How to Bulk Download Images from A Website?
Tuesday, May 10, 2016 3:46 AMFor the latest tutorials, visit our new self-service portal. Sharpen your skills and explore new ways to use Octoparse.
Many product webpages use image carousels to display multiple images as slides which you can usually flip through manually.
In this tutorial, I will show you how to extract the URLs of images into your desired format so that you can bulk download them.
You may need this link to follow though:
Open the link in Octoparse's built-in browser to create a new task.
1. Scape one image into one column
Simply select one of the images, and select "Extract the URL of the selected image" on the Tips panel.
Repeat the same process to fetch all the other image URLs.
2. Scrape images into different lines
It is also possible to scrape images to different lines of the same column using a loop extract action.
1) Select the first image
2) Go on to select the second image and choose "Extract image URLs".

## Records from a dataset

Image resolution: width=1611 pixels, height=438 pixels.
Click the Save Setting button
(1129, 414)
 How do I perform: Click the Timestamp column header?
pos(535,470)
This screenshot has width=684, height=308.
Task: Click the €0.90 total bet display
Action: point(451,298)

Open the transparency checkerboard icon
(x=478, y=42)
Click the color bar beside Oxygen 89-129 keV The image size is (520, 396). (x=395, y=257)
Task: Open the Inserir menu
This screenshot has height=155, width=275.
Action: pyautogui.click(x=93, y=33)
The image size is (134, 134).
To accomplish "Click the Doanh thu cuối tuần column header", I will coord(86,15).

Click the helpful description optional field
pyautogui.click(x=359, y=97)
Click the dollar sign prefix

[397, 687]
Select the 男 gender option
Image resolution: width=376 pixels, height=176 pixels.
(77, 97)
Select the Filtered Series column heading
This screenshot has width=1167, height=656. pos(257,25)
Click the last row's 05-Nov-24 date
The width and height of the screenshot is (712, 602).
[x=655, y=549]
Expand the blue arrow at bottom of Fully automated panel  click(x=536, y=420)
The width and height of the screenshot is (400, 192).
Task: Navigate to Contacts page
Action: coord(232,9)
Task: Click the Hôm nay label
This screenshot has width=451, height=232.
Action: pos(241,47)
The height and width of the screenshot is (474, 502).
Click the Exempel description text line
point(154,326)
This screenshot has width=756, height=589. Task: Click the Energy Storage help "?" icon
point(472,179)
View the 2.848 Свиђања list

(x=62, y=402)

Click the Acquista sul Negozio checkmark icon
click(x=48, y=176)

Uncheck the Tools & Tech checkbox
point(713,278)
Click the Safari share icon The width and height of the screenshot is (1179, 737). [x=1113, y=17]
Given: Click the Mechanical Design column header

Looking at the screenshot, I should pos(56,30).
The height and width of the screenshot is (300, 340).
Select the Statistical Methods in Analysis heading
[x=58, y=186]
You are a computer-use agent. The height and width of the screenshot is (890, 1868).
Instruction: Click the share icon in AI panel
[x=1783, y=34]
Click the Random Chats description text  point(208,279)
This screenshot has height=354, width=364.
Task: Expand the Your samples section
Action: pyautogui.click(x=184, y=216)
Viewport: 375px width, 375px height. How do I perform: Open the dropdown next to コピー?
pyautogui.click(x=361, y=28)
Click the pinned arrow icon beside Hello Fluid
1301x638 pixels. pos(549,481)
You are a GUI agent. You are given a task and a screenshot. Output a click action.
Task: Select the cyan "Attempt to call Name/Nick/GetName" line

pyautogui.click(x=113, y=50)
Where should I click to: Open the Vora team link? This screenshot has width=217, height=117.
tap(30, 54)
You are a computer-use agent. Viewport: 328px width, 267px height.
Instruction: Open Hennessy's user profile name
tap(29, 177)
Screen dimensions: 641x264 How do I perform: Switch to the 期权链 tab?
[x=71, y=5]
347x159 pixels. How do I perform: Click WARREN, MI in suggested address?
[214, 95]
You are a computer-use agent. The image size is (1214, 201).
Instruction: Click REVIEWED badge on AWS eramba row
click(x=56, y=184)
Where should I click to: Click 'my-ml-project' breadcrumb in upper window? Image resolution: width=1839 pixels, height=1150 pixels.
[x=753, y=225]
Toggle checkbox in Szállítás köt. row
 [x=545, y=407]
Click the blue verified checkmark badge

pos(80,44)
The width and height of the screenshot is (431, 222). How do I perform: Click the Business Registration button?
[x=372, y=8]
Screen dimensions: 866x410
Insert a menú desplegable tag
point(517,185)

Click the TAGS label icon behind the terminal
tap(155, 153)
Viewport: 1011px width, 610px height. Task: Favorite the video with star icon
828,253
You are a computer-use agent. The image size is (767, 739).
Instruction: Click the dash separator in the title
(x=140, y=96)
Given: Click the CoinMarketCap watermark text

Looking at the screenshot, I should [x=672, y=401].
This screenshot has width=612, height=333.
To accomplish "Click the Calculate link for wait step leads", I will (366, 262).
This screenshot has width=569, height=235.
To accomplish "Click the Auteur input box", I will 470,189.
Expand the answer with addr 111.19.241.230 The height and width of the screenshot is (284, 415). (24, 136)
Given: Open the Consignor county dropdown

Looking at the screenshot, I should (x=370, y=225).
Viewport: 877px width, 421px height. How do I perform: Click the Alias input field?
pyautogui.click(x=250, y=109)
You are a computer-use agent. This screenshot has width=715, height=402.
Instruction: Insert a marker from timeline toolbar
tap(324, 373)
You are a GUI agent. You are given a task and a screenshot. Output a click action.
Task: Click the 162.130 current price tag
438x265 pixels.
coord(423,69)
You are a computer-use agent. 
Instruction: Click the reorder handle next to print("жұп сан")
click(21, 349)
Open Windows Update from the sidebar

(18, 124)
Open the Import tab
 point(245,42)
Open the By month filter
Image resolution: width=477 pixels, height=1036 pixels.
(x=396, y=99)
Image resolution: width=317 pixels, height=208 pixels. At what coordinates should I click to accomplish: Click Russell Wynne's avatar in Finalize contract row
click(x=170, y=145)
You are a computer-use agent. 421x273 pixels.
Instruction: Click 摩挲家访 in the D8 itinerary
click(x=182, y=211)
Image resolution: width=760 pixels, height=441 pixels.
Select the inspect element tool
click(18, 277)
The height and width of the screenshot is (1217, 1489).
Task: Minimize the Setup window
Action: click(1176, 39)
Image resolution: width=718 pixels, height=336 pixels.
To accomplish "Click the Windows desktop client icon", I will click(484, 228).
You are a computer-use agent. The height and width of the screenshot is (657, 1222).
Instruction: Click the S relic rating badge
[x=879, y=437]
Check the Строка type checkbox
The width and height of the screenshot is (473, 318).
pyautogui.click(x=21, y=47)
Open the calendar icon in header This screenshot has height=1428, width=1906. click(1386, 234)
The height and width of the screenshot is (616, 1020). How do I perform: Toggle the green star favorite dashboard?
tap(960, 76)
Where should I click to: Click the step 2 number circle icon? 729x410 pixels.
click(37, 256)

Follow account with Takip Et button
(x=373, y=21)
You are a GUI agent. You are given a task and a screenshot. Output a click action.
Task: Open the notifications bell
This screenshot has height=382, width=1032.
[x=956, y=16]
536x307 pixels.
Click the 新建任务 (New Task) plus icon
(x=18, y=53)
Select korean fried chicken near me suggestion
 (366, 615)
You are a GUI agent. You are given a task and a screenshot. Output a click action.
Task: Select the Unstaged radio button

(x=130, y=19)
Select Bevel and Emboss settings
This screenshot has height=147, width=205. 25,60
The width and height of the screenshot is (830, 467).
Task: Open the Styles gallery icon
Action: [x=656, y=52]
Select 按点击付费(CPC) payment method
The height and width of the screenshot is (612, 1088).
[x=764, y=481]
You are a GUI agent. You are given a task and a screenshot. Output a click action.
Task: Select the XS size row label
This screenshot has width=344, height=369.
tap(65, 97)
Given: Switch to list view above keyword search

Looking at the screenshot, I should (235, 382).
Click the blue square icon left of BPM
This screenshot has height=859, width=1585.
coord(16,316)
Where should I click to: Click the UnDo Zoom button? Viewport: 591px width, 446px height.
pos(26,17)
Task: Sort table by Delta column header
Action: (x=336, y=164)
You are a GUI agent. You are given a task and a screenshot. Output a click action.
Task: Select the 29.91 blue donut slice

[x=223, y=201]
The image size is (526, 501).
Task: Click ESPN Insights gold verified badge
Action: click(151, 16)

## Work instructions
Write what comes next in the tutorial on bulk downloading images from a website, starting right after its last step.

## Task output
3. Scrape all images into one column
There are two ways to achieve scraping all images into one column.
Option 1. Merge the extracted image URLs into one line
Once you've looped extracted the image URLs into different lines (following steps in Scrape images to different lines), you can then
merge the extracted data to merge the lines into one single line.
1) Click the "More" icon for the data field, then select "Merge multiple rows of data into one"
Option 2. Scrape the HTML code of the carousel and match out the image URLs from the code
1) Select the entire carousel and select "Extract the outer HTML of the selected element"
2) Click the "More" icon for the field and select "Clean data".
3) Click "Add Step" and choose "Matching with Regular Expression"
4) Inspect the code to find the starting value and ending value of the image URL.
5) Click "Try the ReEx tool"
6) Enter the "Start with" and "End with" values to generate a RegEx and apply the setting.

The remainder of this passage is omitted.